* Saved entries *
......

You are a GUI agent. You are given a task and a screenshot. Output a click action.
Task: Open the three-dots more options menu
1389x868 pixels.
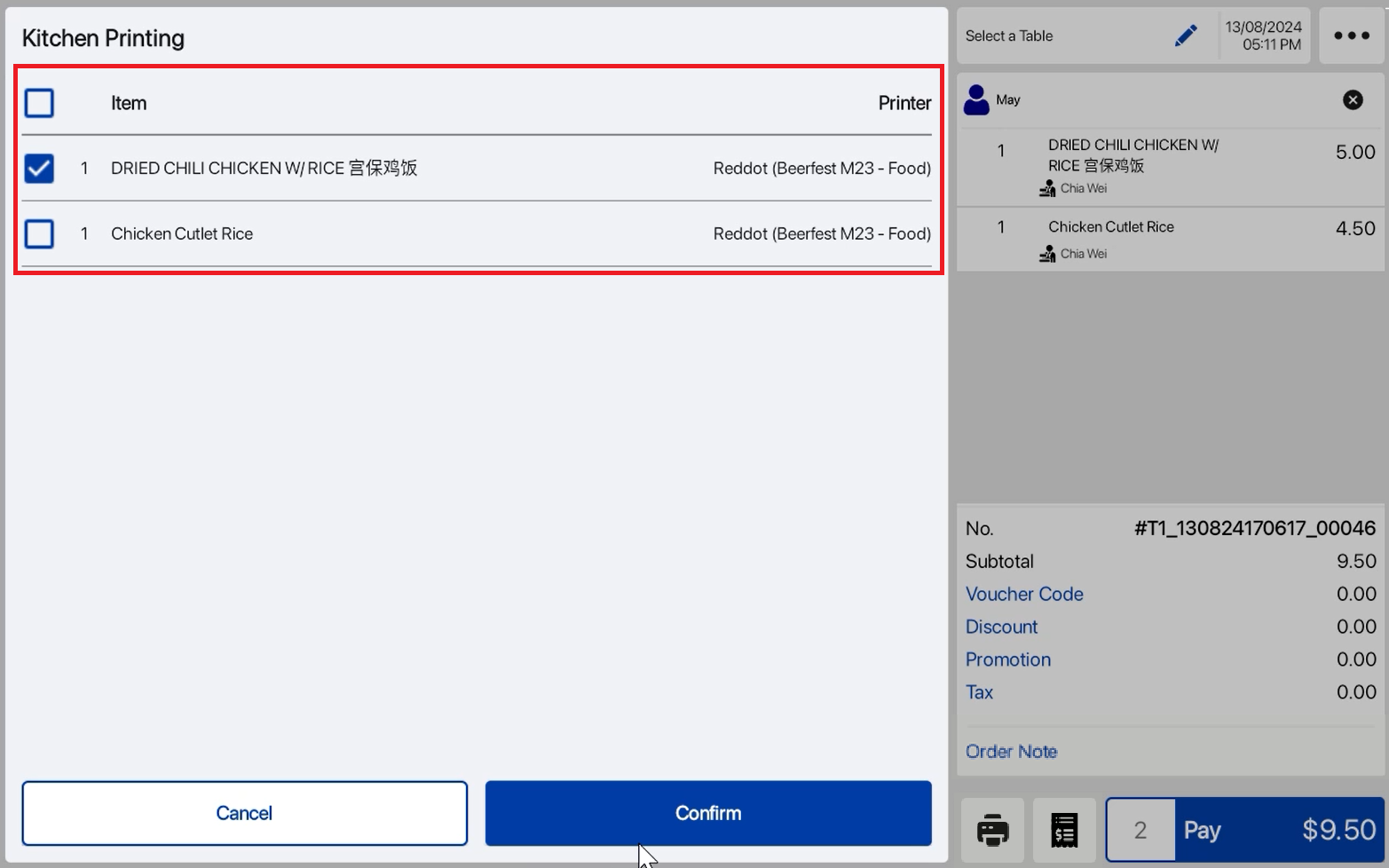1352,36
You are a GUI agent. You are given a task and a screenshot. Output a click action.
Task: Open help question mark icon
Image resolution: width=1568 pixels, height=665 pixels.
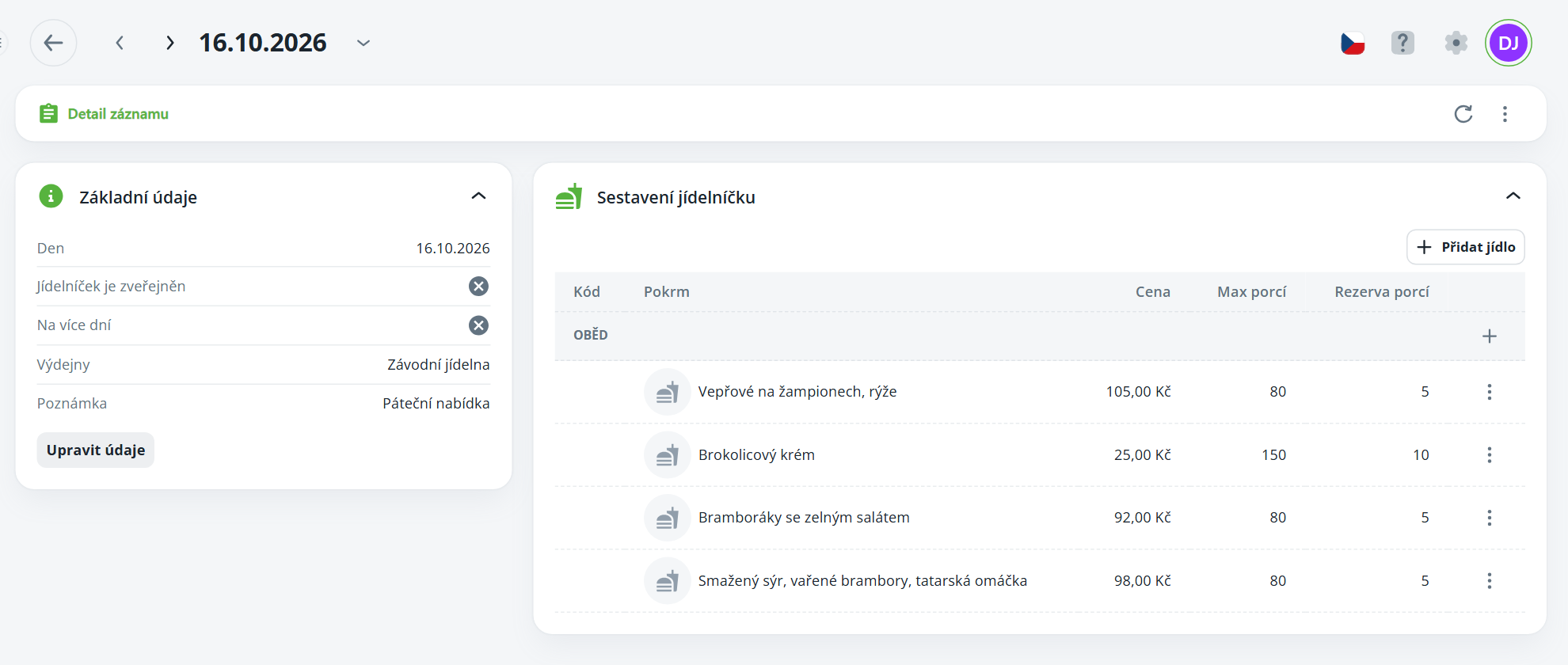[1402, 43]
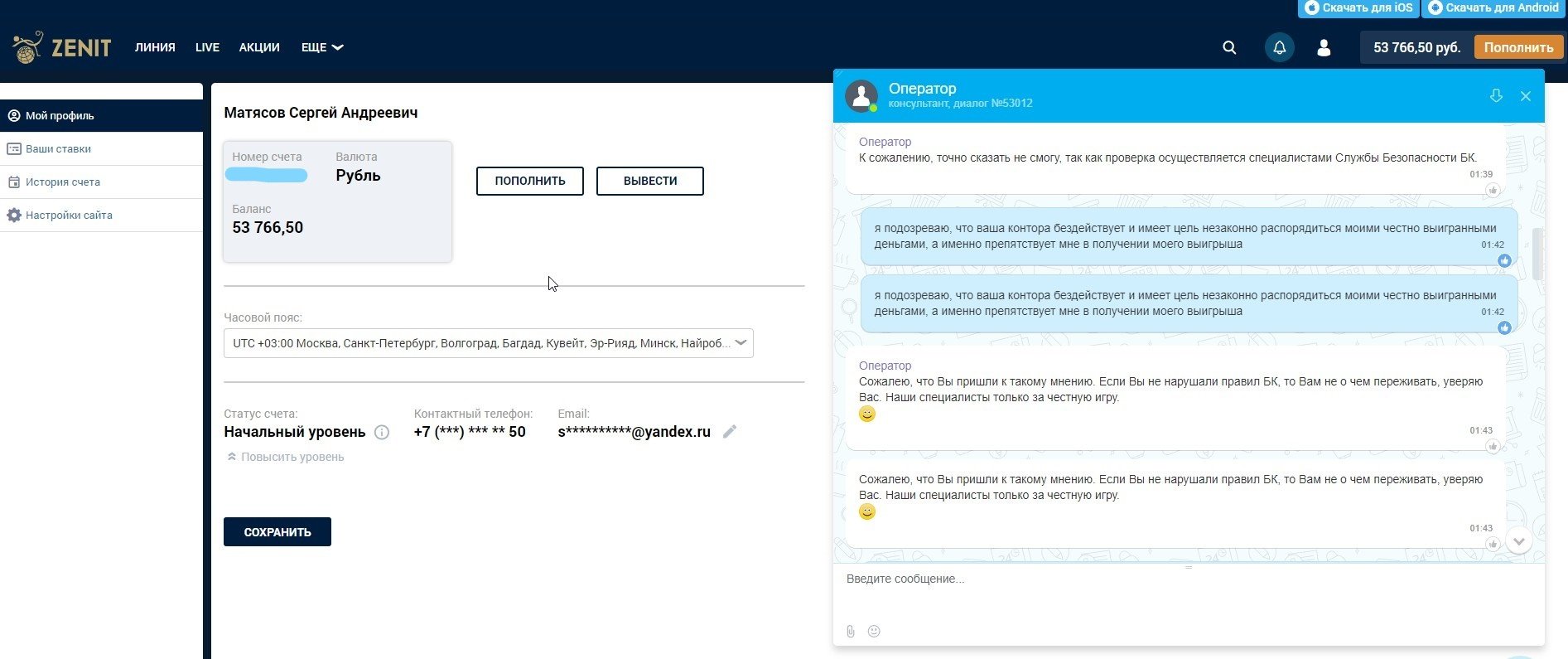The height and width of the screenshot is (659, 1568).
Task: Open the user account icon in header
Action: pyautogui.click(x=1324, y=48)
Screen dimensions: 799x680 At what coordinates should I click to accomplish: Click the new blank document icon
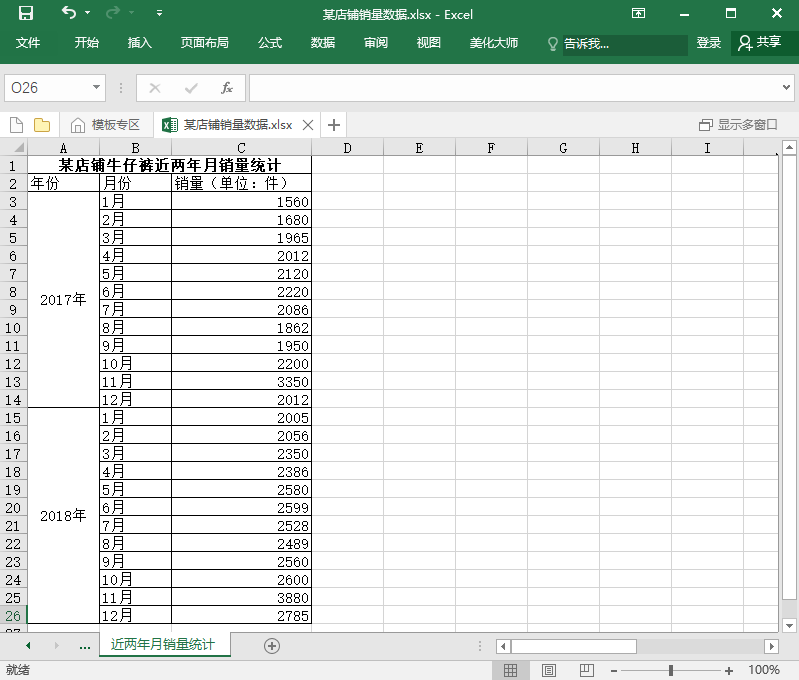(x=16, y=125)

......

Each line above should be printed again exactly, though the pictures should not be.

You are a GUI agent. You are given a task and a screenshot. Output a click action.
Task: Open the three-dots more options menu
1389x868 pixels.
1352,36
You are a GUI agent. You are given a task and a screenshot. Output a click action.
Task: Open help question mark icon
Image resolution: width=1568 pixels, height=665 pixels.
[1402, 43]
The height and width of the screenshot is (659, 1568).
Task: Open the user account icon in header
Action: pyautogui.click(x=1324, y=48)
Screen dimensions: 799x680 At what coordinates should I click to accomplish: Click the new blank document icon
(x=16, y=125)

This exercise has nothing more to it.